Jumat, 12 Oktober 2012

Mengukur keimanan


Mengukur keimanan
 Bisakah keimanan kita diukur?. Tentu bisa donk!. Kualitas keimanan kita bisa diukur oleh diri kita dengan cara mengintropeksi diri atau muhasabah. Setelah melakukan “ kontemplasi “ kita akan mengetahui kualitas keimanan kita, kualitas keimanan tidak bisa dinilai dengan penampilan yang tampak dari seoarng manusia. Tetapi salah juga yang mengatakan keimanan itu dihati tidak ada sangkut pautnya dengan apa yang nampak dari diri manusia. Karena iman adalah perbuatan hati dan perbuatan amal.
            
Qoidah para ulama mengatakan tentang konsep keimanan yang benar, iman adalah, “ ucapan hati dan ucapan lisan, perbuatan hati dan perbuatan anggota badan. Jadi iman adalah pembenaran hati yang sekaligus diikuti dengan pembenaran anggota badan untuk melakukan hal benar itu.  Karena ISlam ini ada aturan yang harus dibenarkan dan diamalkan oleh hati, ada yang harus dibenarkan dan diamalkan oleh anggota badan, seperti perintah sholat, zakat, menutup aurat dan yang lainnya yang bersifat aturan fisik. 
            
Kemalasan kita melaksankan sholat, merupakan pertanda kualitas keimanan kita. Ketika kita beramal kebaikan karena ingin dipuja dan dipuji manusia. Maka itu adalah sebuah gambaran keimanan kita yang belum 100 %.  Karena dalam hati kita masih menyisakan tempat untuk sesuatu selain allah.
            
Sungguh indah hidup ini, jika yang menjadi tujuan aktivitas kita semua dipersembahkan untuk Allah semata. Saya yakin jika kehidupan kita didasarkan karena Allah dan untuk Allah semata, maka hal itu yang akan memberikan sebuah “ cita rasa “ kehidupan yang begitu nikmat. Seperti Syekh Ibnu Taimiyyah, ketika beliau didholimi, dimasukan ke penjara, tetapi, beliau tetap merasakan kedaiman dan kenikmatan hidup. “ biarlah jasad ini kalian penjara, tetapi kalian tidak bisa memenjarakan jiwa untuk mencicipi nikmatnya syurga yang ada dalam hatiku”. Kira-kira seperti itu ungkapan Ibnu Taimiyyah ketika dimasukan ke penjara.  
           
Perkataan yang begitu luar biasa yang menghentakan jiwa ini untuk senantiasa melek dan terbangaun. Hati yang selalu dekat dengan Allah pasti akan selalu damai dan mendamaikan, hati yang akan tenang dan menenangkan. Hati yang bersih akan membersihkan hati-hati yang kotor. Mudah-mudahan hati kita bisa seperti itu. Sungguh maha benar Allah dengan segala firmannya.

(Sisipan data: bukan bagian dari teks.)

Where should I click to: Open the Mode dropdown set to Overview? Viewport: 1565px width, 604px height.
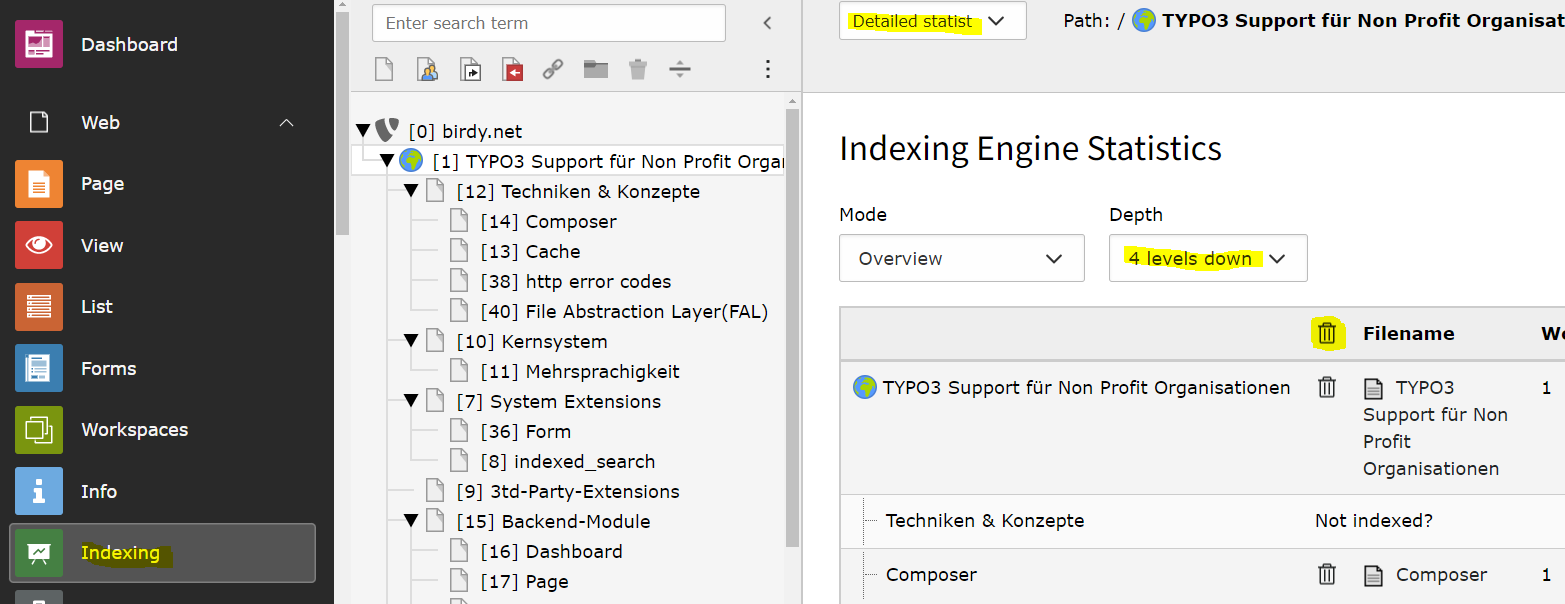click(961, 258)
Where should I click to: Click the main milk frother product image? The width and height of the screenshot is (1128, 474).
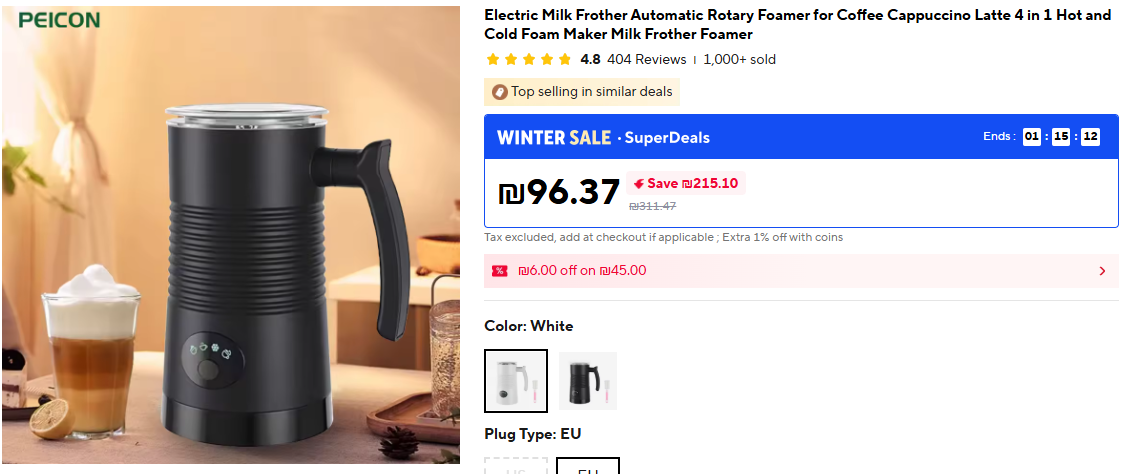(x=231, y=235)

“ sungguh beruntung manusia yang mensucikan jiwanya, dan sungguh rugi manusia yang mengotorinya “                 _as-syam : 9-10 _
           
Kebersihan jiwa adalah penentu kebahagiaan hidup, ketenangan hidup. Karena jiwa yang bersih akan diisi dengan hikmah-hikmah ilahiyah, kata-kata yang dikeluarkan dari jiwa yang bersih penuh dengan makna, penuh dengan hikmah kedamaian. Seperti para sahabat Rasulullah, jika kita amati kehidupan para sahabat Rasulullah mereka begitu menikmati keimanan dan keislamam itu. Contoh kecil Sayyidina Ali ketika tertusuk panah \ dikakkinya. Lalu salah satu sahabat ingin mencabut anak panah itu. Apa yang dilakukan ali?. Ali sholat dengan khusu’ dan sahabat tadi mencabut panah itu. Dan sungguh luar biasa kenikmatan sholat mengalahkan rasa sakit ketika panah itu dicabut dari kakinya. Sungguh gambaran dari manisnya keimanan. Manisnya kehidupan jika hati ini full 100% cinta kepada allah. Allahu akbar !!!, kita masih jauh kawan, kita masih jauh dari “ thobaqot “ / tingkatan manusia-mansuia seperti itu.

KITA SANG MUNAPIQ ??
           
Sudah benarkah islam kita? sudah benarkan keislaman kita?. Mari merenung sejenak di sepinya malam agar kita bisa melihat diri kita apa adanya. melihat menengok keimanan kita, menengok keislaman kita. kenapa kita harus menengok keimanan dan keislaman kita??.  karena kehidupan kita ini akan diminta pertanggung jawabanya oleh Allah. bukankah kita mengetahui bahwa tujuan dari diciptakanya manusia dan jin adalah untuk beribadah kepadanya.
            
Kehidupan ini ibarat ladang, tempat bercocok tanam, jika kita menebar benih-beinh kebaikan insallah di Akhirat kelak benih kebaikan itu berbuah pahala syurga, jika benih kebaikan itu ditebar karena mengharap keridhoaannya.
           
Islam murni dan islam keturunan. kita islam karena pilihan hidup kita??, atau kita islam karena orang tua kita Islam. yang mengetahui jawaban adalah diri kita sendiri.  kita menyisihkan waktu untuk Allah berapa menitkah dari 24 jam sehari ini. sholat lima waktu berapa menitkah kita menunaikannya, menelaah Al-Qur’an berapa menitkah kita meyediakan waktu. Sholat Tahajud sebagai manivestasi kerinduan dan kecintaan kepada Allah, berapa kali kita tahajud dalam seminggu. wow ... itulah KITA KAWAN !!. bandingkan dengan aktivitas kita yang lainya. bekerja. ngerumpi, makan dan lain sebagainya. woh ... begitu amat jauh berbeda. waktu untuk dunia dan sendau gurau lebih banyak dari pada waktu untuk “ bercinta “ dengan Allah, baik dengan Sholat Tahajud, menela’ah Al-Qur’an, dzikir dan amal-amal yang lainnya. jika kita tidak meyibukan diri dengan kebaikan, maka hal-hal yang sia-sia akan meyibukan kita.

Menyibak Tabir Ilahi
            
Sungguh indah, sebuah status FB dari kyai Abdullah Gimantiar, saya kutif untuk memberikan setruman kedasar jiwa kita yang sedang tertidur dan terlalaikan oleh dunia dan pernak perniknya.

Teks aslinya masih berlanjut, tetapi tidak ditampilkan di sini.